§ **Assignment**
Entries follow. Give back exactly the lines starting at the one containing "야구 이겨야 하는데.. 국가대표 화이팅!! (211, 1338)" and ending at the one containing "Twitter (164, 1151)", and no other lines.

§ **Supplied information**
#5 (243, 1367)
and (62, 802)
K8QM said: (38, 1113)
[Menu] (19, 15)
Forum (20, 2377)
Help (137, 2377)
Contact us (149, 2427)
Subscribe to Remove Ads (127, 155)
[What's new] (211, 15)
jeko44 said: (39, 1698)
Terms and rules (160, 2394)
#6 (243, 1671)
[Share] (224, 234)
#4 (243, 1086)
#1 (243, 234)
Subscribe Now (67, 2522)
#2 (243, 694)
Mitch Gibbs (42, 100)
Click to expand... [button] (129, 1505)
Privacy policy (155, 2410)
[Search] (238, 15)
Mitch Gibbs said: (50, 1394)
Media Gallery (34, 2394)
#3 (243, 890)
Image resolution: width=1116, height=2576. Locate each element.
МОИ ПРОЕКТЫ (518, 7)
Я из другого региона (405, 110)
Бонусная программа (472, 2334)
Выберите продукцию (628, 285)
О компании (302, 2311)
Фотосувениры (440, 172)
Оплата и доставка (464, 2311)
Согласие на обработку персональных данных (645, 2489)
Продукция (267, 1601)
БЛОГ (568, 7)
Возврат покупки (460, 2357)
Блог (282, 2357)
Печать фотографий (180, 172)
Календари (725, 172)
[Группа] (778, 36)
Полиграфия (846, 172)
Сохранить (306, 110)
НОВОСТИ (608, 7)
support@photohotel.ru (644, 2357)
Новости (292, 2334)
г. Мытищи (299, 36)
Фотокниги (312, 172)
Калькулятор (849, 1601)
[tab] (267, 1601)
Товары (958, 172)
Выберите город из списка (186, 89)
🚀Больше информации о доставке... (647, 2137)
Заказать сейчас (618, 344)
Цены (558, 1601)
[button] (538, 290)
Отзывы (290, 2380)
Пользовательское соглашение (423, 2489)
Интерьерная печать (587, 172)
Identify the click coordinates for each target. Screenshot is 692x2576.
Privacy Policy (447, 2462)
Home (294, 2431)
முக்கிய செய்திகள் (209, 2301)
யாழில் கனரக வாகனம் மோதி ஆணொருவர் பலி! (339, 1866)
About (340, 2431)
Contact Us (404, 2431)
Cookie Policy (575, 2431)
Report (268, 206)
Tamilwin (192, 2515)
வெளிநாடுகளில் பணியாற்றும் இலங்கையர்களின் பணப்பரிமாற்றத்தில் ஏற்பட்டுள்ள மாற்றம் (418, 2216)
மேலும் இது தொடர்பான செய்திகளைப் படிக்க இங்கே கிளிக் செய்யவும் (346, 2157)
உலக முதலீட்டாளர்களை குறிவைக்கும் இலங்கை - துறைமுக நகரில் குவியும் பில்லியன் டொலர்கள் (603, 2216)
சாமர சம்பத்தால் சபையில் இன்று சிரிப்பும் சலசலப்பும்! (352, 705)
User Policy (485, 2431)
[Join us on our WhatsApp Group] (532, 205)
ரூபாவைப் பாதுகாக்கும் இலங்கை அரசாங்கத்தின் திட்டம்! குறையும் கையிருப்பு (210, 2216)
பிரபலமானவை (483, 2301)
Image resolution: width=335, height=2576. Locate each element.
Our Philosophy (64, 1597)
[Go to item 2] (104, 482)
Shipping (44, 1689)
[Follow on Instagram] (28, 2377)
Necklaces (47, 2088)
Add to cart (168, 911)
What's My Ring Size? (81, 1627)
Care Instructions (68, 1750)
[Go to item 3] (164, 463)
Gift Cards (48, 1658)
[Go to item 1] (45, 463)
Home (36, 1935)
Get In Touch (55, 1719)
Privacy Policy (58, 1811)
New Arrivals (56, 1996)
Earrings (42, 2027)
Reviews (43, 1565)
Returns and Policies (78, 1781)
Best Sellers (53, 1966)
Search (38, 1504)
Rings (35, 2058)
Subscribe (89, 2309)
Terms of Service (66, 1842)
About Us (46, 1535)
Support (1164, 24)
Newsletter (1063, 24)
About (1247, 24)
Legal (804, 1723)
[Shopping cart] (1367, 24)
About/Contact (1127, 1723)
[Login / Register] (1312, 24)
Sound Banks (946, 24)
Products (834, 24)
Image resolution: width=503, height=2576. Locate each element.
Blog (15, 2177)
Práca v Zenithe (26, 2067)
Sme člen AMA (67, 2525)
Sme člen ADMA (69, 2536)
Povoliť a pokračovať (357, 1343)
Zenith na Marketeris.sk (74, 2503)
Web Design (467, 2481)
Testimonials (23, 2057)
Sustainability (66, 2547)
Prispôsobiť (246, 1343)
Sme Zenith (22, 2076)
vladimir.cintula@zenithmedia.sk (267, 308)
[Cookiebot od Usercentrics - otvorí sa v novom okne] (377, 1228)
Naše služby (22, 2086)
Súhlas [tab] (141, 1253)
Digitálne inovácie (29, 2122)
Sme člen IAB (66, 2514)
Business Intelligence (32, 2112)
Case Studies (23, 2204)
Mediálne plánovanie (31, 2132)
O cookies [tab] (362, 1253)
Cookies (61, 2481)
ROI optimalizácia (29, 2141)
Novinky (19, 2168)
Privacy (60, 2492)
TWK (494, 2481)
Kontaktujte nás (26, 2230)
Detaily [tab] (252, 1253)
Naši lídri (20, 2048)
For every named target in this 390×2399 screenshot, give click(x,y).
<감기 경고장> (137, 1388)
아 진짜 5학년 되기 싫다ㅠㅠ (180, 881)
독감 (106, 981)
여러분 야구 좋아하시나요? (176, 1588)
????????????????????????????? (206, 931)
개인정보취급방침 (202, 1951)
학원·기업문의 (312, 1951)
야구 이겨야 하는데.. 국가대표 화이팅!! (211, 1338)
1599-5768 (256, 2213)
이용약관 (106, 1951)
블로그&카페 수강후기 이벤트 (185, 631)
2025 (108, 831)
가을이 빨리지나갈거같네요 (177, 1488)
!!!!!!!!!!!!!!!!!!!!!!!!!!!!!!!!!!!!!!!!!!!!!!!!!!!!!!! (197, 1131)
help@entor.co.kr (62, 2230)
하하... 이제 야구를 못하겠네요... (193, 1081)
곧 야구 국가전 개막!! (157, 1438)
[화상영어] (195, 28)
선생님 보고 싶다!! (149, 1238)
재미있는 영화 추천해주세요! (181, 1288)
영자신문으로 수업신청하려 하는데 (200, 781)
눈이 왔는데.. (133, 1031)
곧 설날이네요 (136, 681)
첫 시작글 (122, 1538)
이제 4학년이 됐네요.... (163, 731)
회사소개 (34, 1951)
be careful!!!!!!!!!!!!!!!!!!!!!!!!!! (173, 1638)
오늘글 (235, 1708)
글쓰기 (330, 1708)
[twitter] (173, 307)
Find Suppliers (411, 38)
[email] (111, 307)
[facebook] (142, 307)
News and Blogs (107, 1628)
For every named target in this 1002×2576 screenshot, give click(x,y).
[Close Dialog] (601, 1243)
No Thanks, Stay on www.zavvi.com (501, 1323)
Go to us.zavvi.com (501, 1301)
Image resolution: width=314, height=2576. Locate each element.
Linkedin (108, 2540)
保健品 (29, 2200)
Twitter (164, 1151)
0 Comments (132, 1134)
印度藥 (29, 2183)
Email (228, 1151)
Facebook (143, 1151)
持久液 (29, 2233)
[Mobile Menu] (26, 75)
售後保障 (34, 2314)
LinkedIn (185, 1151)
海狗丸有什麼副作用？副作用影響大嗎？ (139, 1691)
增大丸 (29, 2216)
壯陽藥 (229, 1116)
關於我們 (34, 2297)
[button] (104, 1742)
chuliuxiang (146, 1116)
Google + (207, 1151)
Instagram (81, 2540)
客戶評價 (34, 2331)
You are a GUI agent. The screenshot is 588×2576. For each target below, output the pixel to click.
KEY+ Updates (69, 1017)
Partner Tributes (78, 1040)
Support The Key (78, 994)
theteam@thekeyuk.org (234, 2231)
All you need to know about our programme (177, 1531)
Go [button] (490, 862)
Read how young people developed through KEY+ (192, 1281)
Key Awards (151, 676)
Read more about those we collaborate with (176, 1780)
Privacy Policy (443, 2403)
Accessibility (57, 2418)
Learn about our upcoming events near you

§ **Exercise output**
야구 이겨야 하는데.. 국가대표 화이팅!! (211, 1338)
1599-5768 (256, 2213)
이용약관 (106, 1951)
블로그&카페 수강후기 이벤트 (185, 631)
2025 (108, 831)
가을이 빨리지나갈거같네요 (177, 1488)
!!!!!!!!!!!!!!!!!!!!!!!!!!!!!!!!!!!!!!!!!!!!!!!!!!!!!!! (197, 1131)
help@entor.co.kr (62, 2230)
하하... 이제 야구를 못하겠네요... (193, 1081)
곧 야구 국가전 개막!! (157, 1438)
[화상영어] (195, 28)
선생님 보고 싶다!! (149, 1238)
재미있는 영화 추천해주세요! (181, 1288)
영자신문으로 수업신청하려 하는데 (200, 781)
눈이 왔는데.. (133, 1031)
곧 설날이네요 (136, 681)
첫 시작글 (122, 1538)
이제 4학년이 됐네요.... (163, 731)
회사소개 (34, 1951)
be careful!!!!!!!!!!!!!!!!!!!!!!!!!! (173, 1638)
오늘글 (235, 1708)
글쓰기 (330, 1708)
[twitter] (173, 307)
Find Suppliers (411, 38)
[email] (111, 307)
[facebook] (142, 307)
News and Blogs (107, 1628)
For every named target in this 1002×2576 screenshot, give click(x,y).
[Close Dialog] (601, 1243)
No Thanks, Stay on www.zavvi.com (501, 1323)
Go to us.zavvi.com (501, 1301)
Image resolution: width=314, height=2576. Locate each element.
Linkedin (108, 2540)
保健品 (29, 2200)
Twitter (164, 1151)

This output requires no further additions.